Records
┄┄┄┄┄┄┄┄┄┄
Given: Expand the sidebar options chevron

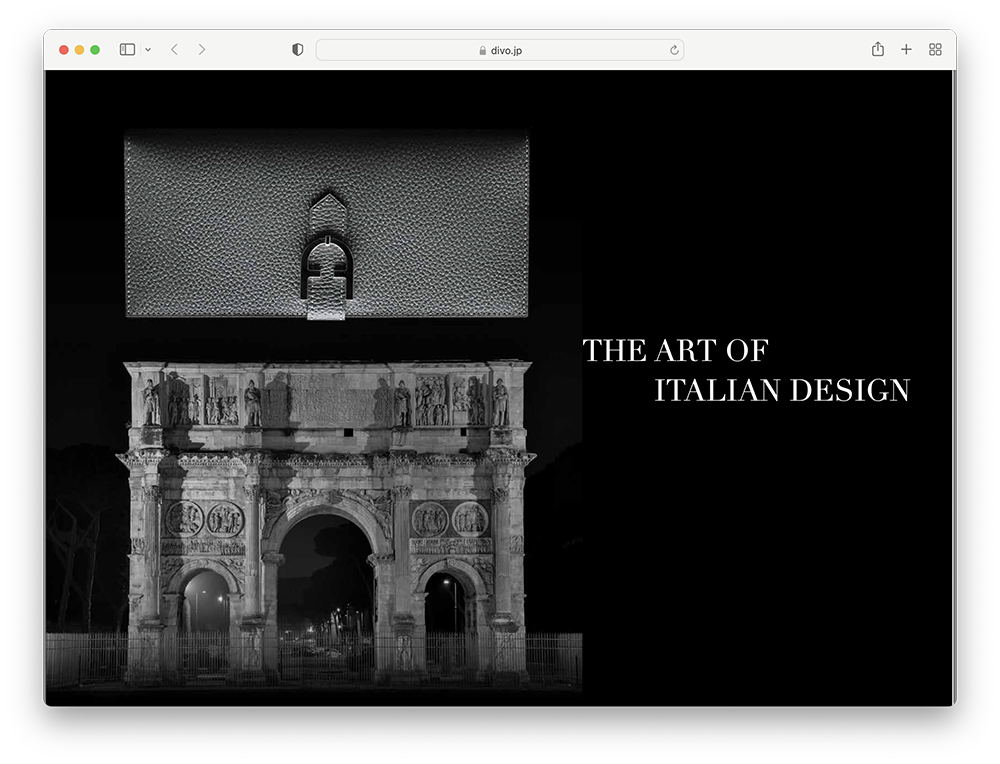Looking at the screenshot, I should [x=148, y=50].
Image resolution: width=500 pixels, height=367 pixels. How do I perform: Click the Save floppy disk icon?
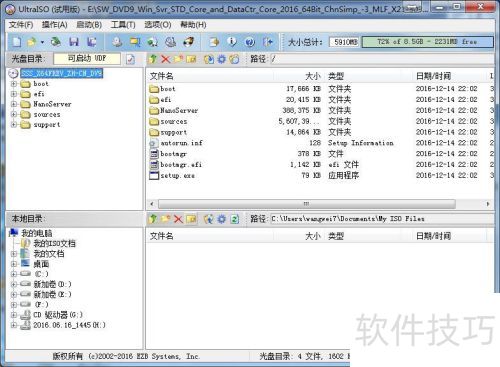(74, 42)
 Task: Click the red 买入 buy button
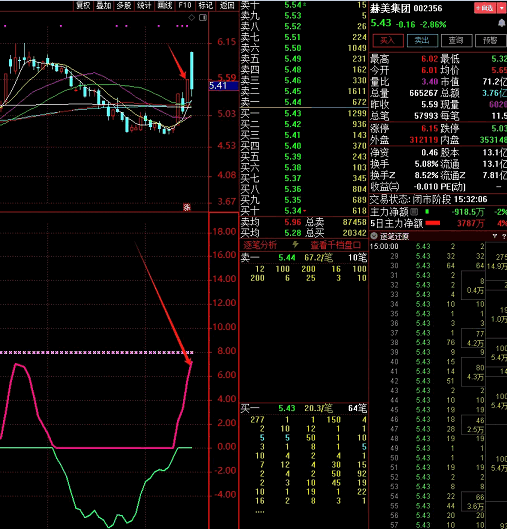388,41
┄┄┄┄┄┄┄┄┄┄
» **Brief**
Copy the records above word for word, leaving out the pictures.

» **Correct output**
Given: Expand the sidebar options chevron

Looking at the screenshot, I should [x=148, y=50].
Image resolution: width=500 pixels, height=367 pixels. How do I perform: Click the Save floppy disk icon?
(74, 42)
 Task: Click the red 买入 buy button
388,41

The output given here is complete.